**Goal of the exercise**
All of the records must be repeated exactly.

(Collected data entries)
========================

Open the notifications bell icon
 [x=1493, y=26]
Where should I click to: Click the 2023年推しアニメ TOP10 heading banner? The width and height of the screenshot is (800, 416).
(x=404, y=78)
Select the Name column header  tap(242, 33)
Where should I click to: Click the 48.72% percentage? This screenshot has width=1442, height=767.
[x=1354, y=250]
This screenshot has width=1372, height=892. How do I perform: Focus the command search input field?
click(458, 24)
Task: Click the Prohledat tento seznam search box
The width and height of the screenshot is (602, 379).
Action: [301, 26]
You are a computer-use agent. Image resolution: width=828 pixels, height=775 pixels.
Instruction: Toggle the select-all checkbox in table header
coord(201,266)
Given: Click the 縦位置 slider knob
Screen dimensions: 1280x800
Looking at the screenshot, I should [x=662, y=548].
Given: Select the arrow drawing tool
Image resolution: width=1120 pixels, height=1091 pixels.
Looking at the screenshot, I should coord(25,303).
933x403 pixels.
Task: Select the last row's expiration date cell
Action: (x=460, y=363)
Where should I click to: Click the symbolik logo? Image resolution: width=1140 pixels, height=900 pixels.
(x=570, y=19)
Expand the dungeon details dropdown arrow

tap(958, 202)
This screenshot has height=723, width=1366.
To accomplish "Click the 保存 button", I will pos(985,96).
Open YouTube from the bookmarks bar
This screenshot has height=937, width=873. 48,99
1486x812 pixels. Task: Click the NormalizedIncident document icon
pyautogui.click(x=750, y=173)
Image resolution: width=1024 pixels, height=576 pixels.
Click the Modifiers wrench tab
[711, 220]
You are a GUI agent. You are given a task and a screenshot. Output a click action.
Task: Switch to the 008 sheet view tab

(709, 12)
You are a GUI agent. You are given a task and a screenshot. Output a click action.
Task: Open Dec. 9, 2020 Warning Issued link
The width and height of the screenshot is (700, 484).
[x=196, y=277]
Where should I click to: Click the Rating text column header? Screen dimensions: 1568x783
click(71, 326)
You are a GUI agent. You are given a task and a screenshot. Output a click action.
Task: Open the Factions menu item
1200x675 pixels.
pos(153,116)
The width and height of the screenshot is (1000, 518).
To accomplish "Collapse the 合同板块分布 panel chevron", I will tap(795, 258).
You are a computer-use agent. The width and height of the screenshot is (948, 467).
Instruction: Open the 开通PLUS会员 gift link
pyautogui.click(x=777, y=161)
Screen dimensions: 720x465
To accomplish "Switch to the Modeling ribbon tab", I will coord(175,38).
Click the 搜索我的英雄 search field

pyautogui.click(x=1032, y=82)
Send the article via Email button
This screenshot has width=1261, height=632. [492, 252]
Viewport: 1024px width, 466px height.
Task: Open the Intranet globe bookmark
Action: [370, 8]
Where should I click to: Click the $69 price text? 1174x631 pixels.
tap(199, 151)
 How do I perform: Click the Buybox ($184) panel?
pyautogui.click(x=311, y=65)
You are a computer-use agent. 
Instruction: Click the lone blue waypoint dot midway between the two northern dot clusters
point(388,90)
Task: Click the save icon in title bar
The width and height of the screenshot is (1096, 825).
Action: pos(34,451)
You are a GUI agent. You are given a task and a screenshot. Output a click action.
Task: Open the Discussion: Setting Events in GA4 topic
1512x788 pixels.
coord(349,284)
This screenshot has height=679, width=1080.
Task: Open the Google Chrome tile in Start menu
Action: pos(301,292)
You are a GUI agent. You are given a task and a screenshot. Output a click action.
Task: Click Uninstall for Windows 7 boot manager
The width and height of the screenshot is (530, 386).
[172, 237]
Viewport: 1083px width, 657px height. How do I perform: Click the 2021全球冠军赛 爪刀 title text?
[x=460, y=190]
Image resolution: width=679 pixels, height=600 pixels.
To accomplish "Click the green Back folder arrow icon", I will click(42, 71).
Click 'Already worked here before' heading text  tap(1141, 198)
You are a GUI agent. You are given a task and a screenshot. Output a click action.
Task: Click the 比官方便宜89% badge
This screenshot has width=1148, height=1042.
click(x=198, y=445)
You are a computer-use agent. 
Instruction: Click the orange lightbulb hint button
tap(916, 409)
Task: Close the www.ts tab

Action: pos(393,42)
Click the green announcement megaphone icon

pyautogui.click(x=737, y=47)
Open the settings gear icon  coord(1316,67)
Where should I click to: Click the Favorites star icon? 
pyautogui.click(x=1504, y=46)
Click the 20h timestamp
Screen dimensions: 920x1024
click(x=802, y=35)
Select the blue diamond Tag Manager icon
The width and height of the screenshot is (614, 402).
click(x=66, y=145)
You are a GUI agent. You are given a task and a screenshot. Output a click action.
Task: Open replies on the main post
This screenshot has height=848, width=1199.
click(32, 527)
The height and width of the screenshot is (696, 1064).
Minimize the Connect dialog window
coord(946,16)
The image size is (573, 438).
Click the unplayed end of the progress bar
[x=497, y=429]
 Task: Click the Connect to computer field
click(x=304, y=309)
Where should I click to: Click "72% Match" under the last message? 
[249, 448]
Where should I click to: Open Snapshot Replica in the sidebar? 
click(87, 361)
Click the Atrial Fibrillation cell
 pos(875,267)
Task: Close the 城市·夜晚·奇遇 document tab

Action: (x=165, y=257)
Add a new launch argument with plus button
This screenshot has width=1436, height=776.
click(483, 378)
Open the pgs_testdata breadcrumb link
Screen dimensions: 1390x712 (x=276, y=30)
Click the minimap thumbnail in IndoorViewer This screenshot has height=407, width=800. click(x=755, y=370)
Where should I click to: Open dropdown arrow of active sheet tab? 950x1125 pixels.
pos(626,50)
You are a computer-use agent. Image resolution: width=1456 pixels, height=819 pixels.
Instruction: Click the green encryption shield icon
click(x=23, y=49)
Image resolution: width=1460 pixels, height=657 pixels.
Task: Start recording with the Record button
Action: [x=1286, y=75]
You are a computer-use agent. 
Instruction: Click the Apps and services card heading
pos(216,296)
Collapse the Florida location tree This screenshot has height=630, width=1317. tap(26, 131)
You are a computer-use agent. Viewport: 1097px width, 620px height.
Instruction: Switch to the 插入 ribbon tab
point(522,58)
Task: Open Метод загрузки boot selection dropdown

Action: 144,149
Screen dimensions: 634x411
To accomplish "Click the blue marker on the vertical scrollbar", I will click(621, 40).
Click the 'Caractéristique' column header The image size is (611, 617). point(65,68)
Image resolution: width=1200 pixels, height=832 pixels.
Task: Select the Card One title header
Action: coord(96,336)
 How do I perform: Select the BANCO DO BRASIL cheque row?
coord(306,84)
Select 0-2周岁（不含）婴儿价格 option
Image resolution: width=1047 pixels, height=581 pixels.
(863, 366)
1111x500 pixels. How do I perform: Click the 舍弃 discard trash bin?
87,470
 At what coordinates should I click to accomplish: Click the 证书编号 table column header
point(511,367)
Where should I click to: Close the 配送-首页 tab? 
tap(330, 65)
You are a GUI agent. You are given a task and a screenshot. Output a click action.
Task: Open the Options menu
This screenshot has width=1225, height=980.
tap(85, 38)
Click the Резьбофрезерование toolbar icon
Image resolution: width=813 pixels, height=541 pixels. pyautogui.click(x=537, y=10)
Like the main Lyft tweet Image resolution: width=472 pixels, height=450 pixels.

========================

**Answer to this task**
Open the notifications bell icon
 [x=1493, y=26]
Where should I click to: Click the 2023年推しアニメ TOP10 heading banner? The width and height of the screenshot is (800, 416).
(x=404, y=78)
Select the Name column header  tap(242, 33)
Where should I click to: Click the 48.72% percentage? This screenshot has width=1442, height=767.
[x=1354, y=250]
This screenshot has width=1372, height=892. How do I perform: Focus the command search input field?
click(458, 24)
Task: Click the Prohledat tento seznam search box
The width and height of the screenshot is (602, 379).
Action: [301, 26]
You are a computer-use agent. Image resolution: width=828 pixels, height=775 pixels.
Instruction: Toggle the select-all checkbox in table header
coord(201,266)
Given: Click the 縦位置 slider knob
Screen dimensions: 1280x800
Looking at the screenshot, I should [x=662, y=548].
Given: Select the arrow drawing tool
Image resolution: width=1120 pixels, height=1091 pixels.
Looking at the screenshot, I should coord(25,303).
933x403 pixels.
Task: Select the last row's expiration date cell
Action: (x=460, y=363)
Where should I click to: Click the symbolik logo? Image resolution: width=1140 pixels, height=900 pixels.
(x=570, y=19)
Expand the dungeon details dropdown arrow

tap(958, 202)
This screenshot has height=723, width=1366.
To accomplish "Click the 保存 button", I will pos(985,96).
Open YouTube from the bookmarks bar
This screenshot has height=937, width=873. 48,99
1486x812 pixels. Task: Click the NormalizedIncident document icon
pyautogui.click(x=750, y=173)
Image resolution: width=1024 pixels, height=576 pixels.
Click the Modifiers wrench tab
[711, 220]
You are a GUI agent. You are given a task and a screenshot. Output a click action.
Task: Switch to the 008 sheet view tab

(709, 12)
You are a GUI agent. You are given a task and a screenshot. Output a click action.
Task: Open Dec. 9, 2020 Warning Issued link
The width and height of the screenshot is (700, 484).
[x=196, y=277]
Where should I click to: Click the Rating text column header? Screen dimensions: 1568x783
click(71, 326)
You are a GUI agent. You are given a task and a screenshot. Output a click action.
Task: Open the Factions menu item
1200x675 pixels.
pos(153,116)
The width and height of the screenshot is (1000, 518).
To accomplish "Collapse the 合同板块分布 panel chevron", I will tap(795, 258).
You are a computer-use agent. The width and height of the screenshot is (948, 467).
Instruction: Open the 开通PLUS会员 gift link
pyautogui.click(x=777, y=161)
Screen dimensions: 720x465
To accomplish "Switch to the Modeling ribbon tab", I will coord(175,38).
Click the 搜索我的英雄 search field

pyautogui.click(x=1032, y=82)
Send the article via Email button
This screenshot has width=1261, height=632. [492, 252]
Viewport: 1024px width, 466px height.
Task: Open the Intranet globe bookmark
Action: [370, 8]
Where should I click to: Click the $69 price text? 1174x631 pixels.
tap(199, 151)
 How do I perform: Click the Buybox ($184) panel?
pyautogui.click(x=311, y=65)
You are a computer-use agent. 
Instruction: Click the lone blue waypoint dot midway between the two northern dot clusters
point(388,90)
Task: Click the save icon in title bar
The width and height of the screenshot is (1096, 825).
Action: pos(34,451)
You are a GUI agent. You are given a task and a screenshot. Output a click action.
Task: Open the Discussion: Setting Events in GA4 topic
1512x788 pixels.
coord(349,284)
This screenshot has height=679, width=1080.
Task: Open the Google Chrome tile in Start menu
Action: pos(301,292)
You are a GUI agent. You are given a task and a screenshot. Output a click action.
Task: Click Uninstall for Windows 7 boot manager
The width and height of the screenshot is (530, 386).
[172, 237]
Viewport: 1083px width, 657px height. How do I perform: Click the 2021全球冠军赛 爪刀 title text?
[x=460, y=190]
Image resolution: width=679 pixels, height=600 pixels.
To accomplish "Click the green Back folder arrow icon", I will click(42, 71).
Click 'Already worked here before' heading text  tap(1141, 198)
You are a GUI agent. You are given a task and a screenshot. Output a click action.
Task: Click the 比官方便宜89% badge
This screenshot has width=1148, height=1042.
click(x=198, y=445)
You are a computer-use agent. 
Instruction: Click the orange lightbulb hint button
tap(916, 409)
Task: Close the www.ts tab

Action: pos(393,42)
Click the green announcement megaphone icon

pyautogui.click(x=737, y=47)
Open the settings gear icon  coord(1316,67)
Where should I click to: Click the Favorites star icon? 
pyautogui.click(x=1504, y=46)
Click the 20h timestamp
Screen dimensions: 920x1024
click(x=802, y=35)
Select the blue diamond Tag Manager icon
The width and height of the screenshot is (614, 402).
click(x=66, y=145)
You are a GUI agent. You are given a task and a screenshot. Output a click action.
Task: Open replies on the main post
This screenshot has height=848, width=1199.
click(32, 527)
The height and width of the screenshot is (696, 1064).
Minimize the Connect dialog window
coord(946,16)
The image size is (573, 438).
Click the unplayed end of the progress bar
[x=497, y=429]
 Task: Click the Connect to computer field
click(x=304, y=309)
Where should I click to: Click "72% Match" under the last message? 
[249, 448]
Where should I click to: Open Snapshot Replica in the sidebar? 
click(87, 361)
Click the Atrial Fibrillation cell
 pos(875,267)
Task: Close the 城市·夜晚·奇遇 document tab

Action: (x=165, y=257)
Add a new launch argument with plus button
This screenshot has width=1436, height=776.
click(483, 378)
Open the pgs_testdata breadcrumb link
Screen dimensions: 1390x712 (x=276, y=30)
Click the minimap thumbnail in IndoorViewer This screenshot has height=407, width=800. click(x=755, y=370)
Where should I click to: Open dropdown arrow of active sheet tab? 950x1125 pixels.
pos(626,50)
You are a computer-use agent. Image resolution: width=1456 pixels, height=819 pixels.
Instruction: Click the green encryption shield icon
click(x=23, y=49)
Image resolution: width=1460 pixels, height=657 pixels.
Task: Start recording with the Record button
Action: [x=1286, y=75]
You are a computer-use agent. 
Instruction: Click the Apps and services card heading
pos(216,296)
Collapse the Florida location tree This screenshot has height=630, width=1317. tap(26, 131)
You are a computer-use agent. Viewport: 1097px width, 620px height.
Instruction: Switch to the 插入 ribbon tab
point(522,58)
Task: Open Метод загрузки boot selection dropdown

Action: 144,149
Screen dimensions: 634x411
To accomplish "Click the blue marker on the vertical scrollbar", I will click(621, 40).
Click the 'Caractéristique' column header The image size is (611, 617). point(65,68)
Image resolution: width=1200 pixels, height=832 pixels.
Task: Select the Card One title header
Action: coord(96,336)
 How do I perform: Select the BANCO DO BRASIL cheque row?
coord(306,84)
Select 0-2周岁（不含）婴儿价格 option
Image resolution: width=1047 pixels, height=581 pixels.
(863, 366)
1111x500 pixels. How do I perform: Click the 舍弃 discard trash bin?
87,470
 At what coordinates should I click to accomplish: Click the 证书编号 table column header
point(511,367)
Where should I click to: Close the 配送-首页 tab? 
tap(330, 65)
You are a GUI agent. You are given a task and a screenshot. Output a click action.
Task: Open the Options menu
This screenshot has width=1225, height=980.
tap(85, 38)
Click the Резьбофрезерование toolbar icon
Image resolution: width=813 pixels, height=541 pixels. pyautogui.click(x=537, y=10)
Like the main Lyft tweet Image resolution: width=472 pixels, height=450 pixels.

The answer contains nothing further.